Work task - Collect every line in the records below that contains the word "counter".
BEGIN
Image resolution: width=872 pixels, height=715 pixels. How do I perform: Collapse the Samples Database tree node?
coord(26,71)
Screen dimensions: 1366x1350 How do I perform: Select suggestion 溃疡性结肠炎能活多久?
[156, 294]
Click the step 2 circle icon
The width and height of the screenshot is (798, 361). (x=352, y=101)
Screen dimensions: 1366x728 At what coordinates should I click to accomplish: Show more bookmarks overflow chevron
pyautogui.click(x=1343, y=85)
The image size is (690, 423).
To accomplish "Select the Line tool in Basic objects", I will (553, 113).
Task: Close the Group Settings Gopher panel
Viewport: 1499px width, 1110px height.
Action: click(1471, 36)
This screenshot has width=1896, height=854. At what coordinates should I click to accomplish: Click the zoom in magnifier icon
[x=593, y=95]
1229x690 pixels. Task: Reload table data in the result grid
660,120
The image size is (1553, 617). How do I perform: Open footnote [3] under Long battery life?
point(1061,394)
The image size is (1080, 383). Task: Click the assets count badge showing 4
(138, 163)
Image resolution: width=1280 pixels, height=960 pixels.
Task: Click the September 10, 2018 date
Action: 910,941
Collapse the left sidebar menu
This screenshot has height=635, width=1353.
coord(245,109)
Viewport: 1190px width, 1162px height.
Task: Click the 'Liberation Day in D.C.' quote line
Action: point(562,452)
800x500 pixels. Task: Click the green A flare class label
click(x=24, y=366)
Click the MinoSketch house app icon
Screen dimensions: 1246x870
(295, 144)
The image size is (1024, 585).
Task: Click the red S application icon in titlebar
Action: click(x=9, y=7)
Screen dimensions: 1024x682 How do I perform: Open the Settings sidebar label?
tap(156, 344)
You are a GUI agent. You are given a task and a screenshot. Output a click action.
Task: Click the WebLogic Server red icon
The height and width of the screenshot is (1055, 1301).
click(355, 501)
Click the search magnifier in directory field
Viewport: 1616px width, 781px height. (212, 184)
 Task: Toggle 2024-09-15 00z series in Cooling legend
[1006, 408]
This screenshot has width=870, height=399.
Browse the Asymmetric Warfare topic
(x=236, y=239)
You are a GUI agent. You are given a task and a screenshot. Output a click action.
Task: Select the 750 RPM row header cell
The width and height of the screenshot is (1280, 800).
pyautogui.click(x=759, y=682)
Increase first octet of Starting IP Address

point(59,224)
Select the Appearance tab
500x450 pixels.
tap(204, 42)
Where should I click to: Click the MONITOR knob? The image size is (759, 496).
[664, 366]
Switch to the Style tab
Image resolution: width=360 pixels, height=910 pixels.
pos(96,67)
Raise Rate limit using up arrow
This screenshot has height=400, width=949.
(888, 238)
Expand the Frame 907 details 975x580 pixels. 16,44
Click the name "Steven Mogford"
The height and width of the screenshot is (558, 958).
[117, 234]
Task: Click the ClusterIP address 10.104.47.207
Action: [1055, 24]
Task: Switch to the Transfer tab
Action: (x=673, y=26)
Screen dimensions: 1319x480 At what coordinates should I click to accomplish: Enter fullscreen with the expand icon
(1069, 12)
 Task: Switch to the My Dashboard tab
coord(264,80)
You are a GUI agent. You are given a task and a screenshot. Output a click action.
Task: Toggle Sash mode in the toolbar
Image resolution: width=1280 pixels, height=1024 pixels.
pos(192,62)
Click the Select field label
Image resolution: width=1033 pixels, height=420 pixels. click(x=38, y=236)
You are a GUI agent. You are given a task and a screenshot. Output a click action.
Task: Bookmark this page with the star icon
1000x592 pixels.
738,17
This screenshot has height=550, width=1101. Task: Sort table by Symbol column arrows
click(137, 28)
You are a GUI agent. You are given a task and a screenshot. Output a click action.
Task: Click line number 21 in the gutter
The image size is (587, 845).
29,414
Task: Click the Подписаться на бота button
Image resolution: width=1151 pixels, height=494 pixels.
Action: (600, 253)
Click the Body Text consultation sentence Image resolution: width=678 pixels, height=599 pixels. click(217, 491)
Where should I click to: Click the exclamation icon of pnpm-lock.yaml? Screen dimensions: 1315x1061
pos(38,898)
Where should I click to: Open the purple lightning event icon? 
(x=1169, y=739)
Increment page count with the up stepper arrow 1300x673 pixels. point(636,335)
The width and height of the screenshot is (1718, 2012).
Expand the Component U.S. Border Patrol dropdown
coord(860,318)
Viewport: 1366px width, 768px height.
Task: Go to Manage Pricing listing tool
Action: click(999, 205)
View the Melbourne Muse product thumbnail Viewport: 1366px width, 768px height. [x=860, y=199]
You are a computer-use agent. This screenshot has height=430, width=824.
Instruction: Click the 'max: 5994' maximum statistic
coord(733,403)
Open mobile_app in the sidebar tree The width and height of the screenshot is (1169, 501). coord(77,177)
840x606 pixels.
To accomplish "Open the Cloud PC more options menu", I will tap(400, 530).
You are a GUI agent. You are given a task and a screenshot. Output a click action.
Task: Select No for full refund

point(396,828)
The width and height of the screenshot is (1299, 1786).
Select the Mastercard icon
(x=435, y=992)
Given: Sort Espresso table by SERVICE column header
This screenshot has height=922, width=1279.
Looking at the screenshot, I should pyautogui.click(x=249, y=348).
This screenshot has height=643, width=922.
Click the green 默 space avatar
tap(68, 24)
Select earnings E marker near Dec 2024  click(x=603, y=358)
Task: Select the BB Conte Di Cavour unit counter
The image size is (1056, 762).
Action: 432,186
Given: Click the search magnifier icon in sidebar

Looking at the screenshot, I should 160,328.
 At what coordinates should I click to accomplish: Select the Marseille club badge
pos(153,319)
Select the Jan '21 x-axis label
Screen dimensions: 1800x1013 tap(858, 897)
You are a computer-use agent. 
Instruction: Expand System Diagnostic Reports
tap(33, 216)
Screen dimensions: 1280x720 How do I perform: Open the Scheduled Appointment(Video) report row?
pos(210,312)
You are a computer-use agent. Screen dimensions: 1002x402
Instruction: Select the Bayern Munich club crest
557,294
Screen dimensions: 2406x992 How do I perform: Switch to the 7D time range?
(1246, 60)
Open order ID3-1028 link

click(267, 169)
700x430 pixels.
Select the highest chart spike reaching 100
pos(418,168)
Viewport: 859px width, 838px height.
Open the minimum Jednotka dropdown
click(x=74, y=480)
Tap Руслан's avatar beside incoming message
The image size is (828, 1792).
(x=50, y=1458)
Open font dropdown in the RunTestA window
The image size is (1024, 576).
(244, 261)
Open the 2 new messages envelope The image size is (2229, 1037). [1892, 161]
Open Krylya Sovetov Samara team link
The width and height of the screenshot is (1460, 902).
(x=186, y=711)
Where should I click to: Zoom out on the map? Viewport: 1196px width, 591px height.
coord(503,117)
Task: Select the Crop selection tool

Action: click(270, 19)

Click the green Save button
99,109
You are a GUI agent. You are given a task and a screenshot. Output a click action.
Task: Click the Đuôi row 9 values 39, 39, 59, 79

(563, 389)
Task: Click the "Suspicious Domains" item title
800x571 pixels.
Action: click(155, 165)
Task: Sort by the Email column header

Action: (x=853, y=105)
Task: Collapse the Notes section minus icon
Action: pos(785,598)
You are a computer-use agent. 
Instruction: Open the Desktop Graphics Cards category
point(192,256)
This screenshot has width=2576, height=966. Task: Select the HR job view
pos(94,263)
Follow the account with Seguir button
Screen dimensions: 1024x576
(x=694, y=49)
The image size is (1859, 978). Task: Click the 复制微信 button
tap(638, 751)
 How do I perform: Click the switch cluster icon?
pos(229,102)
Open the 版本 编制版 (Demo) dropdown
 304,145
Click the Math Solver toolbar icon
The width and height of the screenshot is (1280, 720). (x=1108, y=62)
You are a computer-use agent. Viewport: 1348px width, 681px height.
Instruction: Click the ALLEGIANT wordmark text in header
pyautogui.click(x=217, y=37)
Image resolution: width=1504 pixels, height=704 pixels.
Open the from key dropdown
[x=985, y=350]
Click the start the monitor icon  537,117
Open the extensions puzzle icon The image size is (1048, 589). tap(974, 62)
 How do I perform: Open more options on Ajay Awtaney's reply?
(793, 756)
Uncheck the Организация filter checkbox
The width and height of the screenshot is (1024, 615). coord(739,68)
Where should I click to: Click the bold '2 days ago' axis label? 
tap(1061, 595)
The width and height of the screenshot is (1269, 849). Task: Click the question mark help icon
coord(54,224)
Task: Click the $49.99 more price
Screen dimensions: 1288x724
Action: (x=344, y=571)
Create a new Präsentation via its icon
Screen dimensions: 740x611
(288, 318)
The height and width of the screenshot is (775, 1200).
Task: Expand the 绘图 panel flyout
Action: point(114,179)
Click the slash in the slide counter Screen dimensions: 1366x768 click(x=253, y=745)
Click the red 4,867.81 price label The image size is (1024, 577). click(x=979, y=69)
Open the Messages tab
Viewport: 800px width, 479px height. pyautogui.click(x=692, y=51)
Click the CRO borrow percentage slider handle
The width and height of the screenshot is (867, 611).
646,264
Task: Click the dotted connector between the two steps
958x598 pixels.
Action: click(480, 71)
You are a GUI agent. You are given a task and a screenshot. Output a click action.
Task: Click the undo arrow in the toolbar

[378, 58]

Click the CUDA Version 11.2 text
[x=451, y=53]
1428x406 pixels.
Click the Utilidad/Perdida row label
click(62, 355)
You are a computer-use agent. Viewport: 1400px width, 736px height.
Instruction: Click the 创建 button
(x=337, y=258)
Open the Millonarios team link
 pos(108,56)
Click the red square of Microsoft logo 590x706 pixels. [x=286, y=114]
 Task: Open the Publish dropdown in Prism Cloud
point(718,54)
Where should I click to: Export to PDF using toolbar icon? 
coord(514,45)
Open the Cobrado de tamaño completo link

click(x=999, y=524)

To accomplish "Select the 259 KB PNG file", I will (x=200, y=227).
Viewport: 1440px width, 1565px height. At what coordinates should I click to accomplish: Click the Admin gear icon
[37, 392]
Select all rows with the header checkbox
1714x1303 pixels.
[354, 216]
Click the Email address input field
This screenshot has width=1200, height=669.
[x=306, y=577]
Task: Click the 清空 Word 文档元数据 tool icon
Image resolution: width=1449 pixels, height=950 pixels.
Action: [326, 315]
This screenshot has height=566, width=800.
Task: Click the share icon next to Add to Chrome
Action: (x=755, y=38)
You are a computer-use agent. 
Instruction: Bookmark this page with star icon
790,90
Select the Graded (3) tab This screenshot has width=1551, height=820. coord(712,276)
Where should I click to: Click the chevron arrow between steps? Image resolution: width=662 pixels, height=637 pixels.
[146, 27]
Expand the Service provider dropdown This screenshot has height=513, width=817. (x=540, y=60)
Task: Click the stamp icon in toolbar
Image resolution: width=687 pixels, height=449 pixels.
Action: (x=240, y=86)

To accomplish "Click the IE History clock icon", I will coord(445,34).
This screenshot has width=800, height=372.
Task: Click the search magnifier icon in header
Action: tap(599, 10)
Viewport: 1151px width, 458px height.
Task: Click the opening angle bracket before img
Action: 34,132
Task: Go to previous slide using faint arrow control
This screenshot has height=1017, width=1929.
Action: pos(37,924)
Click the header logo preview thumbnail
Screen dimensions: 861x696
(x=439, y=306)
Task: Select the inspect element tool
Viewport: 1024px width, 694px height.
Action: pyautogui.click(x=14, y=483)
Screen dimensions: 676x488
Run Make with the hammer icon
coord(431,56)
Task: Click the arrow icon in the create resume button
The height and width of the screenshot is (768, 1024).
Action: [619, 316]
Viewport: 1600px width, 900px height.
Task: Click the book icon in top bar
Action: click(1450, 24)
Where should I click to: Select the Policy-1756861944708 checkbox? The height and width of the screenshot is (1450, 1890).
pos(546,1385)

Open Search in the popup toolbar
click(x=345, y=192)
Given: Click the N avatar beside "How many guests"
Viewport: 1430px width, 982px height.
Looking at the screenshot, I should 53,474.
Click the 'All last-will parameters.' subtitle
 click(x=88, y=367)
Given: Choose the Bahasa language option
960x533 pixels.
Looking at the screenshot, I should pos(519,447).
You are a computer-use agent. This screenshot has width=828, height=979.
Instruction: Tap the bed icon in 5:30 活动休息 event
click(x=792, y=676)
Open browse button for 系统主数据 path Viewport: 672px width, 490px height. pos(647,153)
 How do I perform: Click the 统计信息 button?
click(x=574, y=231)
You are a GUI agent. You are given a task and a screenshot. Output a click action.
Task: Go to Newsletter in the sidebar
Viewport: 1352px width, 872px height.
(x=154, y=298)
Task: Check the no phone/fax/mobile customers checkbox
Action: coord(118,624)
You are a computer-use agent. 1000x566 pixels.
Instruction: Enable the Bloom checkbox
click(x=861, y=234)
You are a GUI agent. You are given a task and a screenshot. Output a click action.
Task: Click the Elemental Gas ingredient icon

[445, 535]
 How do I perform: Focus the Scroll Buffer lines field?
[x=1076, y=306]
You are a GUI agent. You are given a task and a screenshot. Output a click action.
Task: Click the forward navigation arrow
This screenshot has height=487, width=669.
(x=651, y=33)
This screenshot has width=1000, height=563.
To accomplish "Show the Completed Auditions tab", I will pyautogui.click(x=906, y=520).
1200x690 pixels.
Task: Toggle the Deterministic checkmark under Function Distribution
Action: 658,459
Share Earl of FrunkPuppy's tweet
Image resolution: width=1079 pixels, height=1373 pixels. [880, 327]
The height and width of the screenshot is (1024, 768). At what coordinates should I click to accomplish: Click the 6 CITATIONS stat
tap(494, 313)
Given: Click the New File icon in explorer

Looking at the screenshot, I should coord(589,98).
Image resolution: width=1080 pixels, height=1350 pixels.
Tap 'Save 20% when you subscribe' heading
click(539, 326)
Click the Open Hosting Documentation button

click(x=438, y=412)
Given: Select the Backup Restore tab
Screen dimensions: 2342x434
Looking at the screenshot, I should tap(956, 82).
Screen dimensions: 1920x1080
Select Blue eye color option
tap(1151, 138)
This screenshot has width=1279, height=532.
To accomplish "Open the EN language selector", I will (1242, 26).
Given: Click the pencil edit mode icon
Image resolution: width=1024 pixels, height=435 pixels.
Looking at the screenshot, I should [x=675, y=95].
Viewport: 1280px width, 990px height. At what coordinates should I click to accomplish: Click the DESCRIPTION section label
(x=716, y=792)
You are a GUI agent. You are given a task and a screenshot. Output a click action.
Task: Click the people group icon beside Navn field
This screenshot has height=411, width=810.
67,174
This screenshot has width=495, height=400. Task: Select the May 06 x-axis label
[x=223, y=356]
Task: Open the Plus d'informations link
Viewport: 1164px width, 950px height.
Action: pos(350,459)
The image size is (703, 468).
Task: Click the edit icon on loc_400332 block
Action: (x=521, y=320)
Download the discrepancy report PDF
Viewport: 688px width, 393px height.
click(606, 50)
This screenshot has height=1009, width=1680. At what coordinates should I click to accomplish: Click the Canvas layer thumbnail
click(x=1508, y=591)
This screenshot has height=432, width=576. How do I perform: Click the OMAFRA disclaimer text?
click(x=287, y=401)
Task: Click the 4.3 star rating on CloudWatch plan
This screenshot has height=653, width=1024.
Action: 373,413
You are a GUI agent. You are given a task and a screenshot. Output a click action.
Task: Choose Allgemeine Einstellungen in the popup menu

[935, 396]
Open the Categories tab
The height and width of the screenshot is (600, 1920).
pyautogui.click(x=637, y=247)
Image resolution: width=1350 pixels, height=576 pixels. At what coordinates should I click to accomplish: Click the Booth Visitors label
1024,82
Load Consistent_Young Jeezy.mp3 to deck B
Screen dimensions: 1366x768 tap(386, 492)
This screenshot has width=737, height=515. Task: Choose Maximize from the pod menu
END
Exercise answer -
Task: Select the BB Conte Di Cavour unit counter
Click the slash in the slide counter Screen dimensions: 1366x768 click(x=253, y=745)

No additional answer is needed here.